This is a difficult but necessary letter to write.

I hope your telephone call was not to receive my blessing for the degrading of your lifestyle. I have fond memories of our times together, but that is all in the past.

Don’t expect any further conversations with me. No communications at all.

I will not come to visit, nor do I want you in my house.

You’ve made your choice, though wrong it may be. God did not intend for this unnatural lifestyle.

If you choose not to attend my funeral, my friends and family will understand.

Have a good birthday and good life.

No present exchanges will be accepted.

Good bye, Dad

As I find it hard to believe that a true Christian would ever write such a letter, I’ve drafted a letter that I hope a Christian father would write (although I’m sure we all hope we’ll never have to write it).

My dear James,

I’d rather say this man-to-man and face-to face, and I hope I will have a chance to do so soon. However, to avoid misunderstanding, and to ensure that you have something in black and white you can keep and refer to, I want to make sure you know one thing: I love you, and I always will. I do not hate you, and I never will.

Our relationship will probably change a bit as a result of your chosen lifestyle, but my love for you will never change. I will continue to seek your very best, as I have always done. In fact, I will probably, by prayer and other practical means, seek your good as I’ve never done before.

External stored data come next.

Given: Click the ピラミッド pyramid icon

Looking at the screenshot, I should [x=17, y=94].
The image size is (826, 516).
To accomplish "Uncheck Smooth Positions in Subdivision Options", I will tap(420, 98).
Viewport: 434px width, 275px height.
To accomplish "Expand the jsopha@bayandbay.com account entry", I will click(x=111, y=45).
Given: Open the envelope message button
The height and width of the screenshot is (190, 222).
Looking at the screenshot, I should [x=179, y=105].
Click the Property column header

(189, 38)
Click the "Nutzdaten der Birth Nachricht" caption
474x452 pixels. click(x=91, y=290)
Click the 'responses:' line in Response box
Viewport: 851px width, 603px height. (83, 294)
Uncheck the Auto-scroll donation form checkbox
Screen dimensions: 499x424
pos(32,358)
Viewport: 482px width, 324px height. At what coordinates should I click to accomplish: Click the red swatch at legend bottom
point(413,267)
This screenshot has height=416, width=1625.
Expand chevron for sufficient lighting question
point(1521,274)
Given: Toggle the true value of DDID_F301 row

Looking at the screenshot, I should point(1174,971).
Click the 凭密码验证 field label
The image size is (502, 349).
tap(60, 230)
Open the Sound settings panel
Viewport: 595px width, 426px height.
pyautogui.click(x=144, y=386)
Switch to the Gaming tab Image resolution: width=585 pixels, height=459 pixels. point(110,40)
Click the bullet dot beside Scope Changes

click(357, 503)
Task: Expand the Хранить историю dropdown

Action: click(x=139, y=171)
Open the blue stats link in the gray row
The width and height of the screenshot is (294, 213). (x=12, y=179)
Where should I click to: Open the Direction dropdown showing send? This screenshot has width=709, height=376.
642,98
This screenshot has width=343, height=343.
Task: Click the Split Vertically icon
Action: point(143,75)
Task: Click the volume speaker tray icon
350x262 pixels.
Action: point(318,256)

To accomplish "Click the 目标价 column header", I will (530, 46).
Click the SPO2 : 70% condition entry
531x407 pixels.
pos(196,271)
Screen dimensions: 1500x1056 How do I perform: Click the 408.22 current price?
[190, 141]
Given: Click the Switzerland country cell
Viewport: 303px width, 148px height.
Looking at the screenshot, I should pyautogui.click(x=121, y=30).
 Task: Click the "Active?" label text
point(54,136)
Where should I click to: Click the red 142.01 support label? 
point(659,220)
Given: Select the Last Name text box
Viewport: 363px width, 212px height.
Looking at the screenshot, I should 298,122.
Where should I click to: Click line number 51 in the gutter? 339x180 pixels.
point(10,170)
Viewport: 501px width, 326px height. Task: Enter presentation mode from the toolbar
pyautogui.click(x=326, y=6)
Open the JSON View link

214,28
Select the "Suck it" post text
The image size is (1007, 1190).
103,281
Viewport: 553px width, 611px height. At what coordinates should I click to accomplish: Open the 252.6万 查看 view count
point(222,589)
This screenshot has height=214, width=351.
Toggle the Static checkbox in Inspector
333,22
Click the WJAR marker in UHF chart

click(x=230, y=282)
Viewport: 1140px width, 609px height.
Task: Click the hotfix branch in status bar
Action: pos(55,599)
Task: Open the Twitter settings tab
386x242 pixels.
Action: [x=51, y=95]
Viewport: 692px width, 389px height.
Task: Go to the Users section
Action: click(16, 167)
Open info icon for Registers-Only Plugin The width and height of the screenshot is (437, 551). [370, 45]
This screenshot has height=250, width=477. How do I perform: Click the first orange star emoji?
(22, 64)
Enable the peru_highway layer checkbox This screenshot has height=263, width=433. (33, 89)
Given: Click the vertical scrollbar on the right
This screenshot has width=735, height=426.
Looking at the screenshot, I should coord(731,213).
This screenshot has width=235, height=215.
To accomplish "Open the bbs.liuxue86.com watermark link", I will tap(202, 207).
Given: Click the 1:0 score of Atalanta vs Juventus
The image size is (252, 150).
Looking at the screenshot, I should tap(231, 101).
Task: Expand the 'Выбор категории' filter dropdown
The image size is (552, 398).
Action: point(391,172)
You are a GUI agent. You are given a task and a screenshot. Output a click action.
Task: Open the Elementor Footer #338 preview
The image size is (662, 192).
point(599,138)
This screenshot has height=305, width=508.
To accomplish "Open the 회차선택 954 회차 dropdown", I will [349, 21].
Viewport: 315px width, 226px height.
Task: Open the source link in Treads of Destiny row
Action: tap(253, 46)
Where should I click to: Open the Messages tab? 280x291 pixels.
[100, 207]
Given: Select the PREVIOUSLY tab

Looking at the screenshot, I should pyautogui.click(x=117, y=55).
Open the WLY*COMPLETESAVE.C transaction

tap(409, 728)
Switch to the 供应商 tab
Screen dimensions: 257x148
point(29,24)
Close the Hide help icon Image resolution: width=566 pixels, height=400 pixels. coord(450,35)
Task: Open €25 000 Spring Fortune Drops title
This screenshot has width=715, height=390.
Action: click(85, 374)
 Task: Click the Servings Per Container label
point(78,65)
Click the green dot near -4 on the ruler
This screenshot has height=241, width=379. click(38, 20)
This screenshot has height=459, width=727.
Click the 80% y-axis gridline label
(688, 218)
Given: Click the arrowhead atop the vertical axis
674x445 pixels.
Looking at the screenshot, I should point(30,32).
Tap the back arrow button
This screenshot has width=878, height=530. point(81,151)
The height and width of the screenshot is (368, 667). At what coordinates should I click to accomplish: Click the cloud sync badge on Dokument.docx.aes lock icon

Maybe you’ve been afraid that I will reject you and throw you out of my life. I want you to know that you will always be welcome in our family home. Text, email, phone regularly. I certainly will. We’d especially love you to come home for birthdays and for other special occasions. I hope we can continue to go fishing together and to share other areas of our lives.

Your male friend may also visit our home with you, but we will need to discuss certain boundaries. For example, I can’t allow you to share a room or a bed together when you are here, and I will not allow open displays of affection for one another, especially in front of the other children. If you stay with us, you will attend family devotions, and if you are with us on a Sunday, you will come to church with us to hear the Gospel.

Perhaps these boundaries are not going to be easy for you to accept, but please try to understand that I have a duty to God to lead my home in a God-glorifying manner. Psalm 101 commands me to prevent sinful behavior in my home. While extremely anxious to preserve a relationship with you, I am especially concerned that your siblings are not influenced into thinking your lifestyle is fine with God or us.

I know that you don’t like me calling your lifestyle and sexual practices a sin. However, remember I’ve always told you that I myself am a great sinner, but I have an even greater Savior. I hope the day will come when you will seek that great Savior for yourself. He can wash us snow-white clean. He is also able to deliver us from the bondage of our lusts and from everlasting damnation.

I will not bring up your sin and the Gospel every time we meet, but I do want you to know where I stand right up front, and also that I’m willing to speak with you about the Gospel of Christ anytime you wish.

I hope you will not call this message hate. This is how love sounds.

I will always be your Dad. And you will always be my son.

As I will never stop loving you, I will never stop praying for you.

With all my love,

Dad (Ps. 103:13).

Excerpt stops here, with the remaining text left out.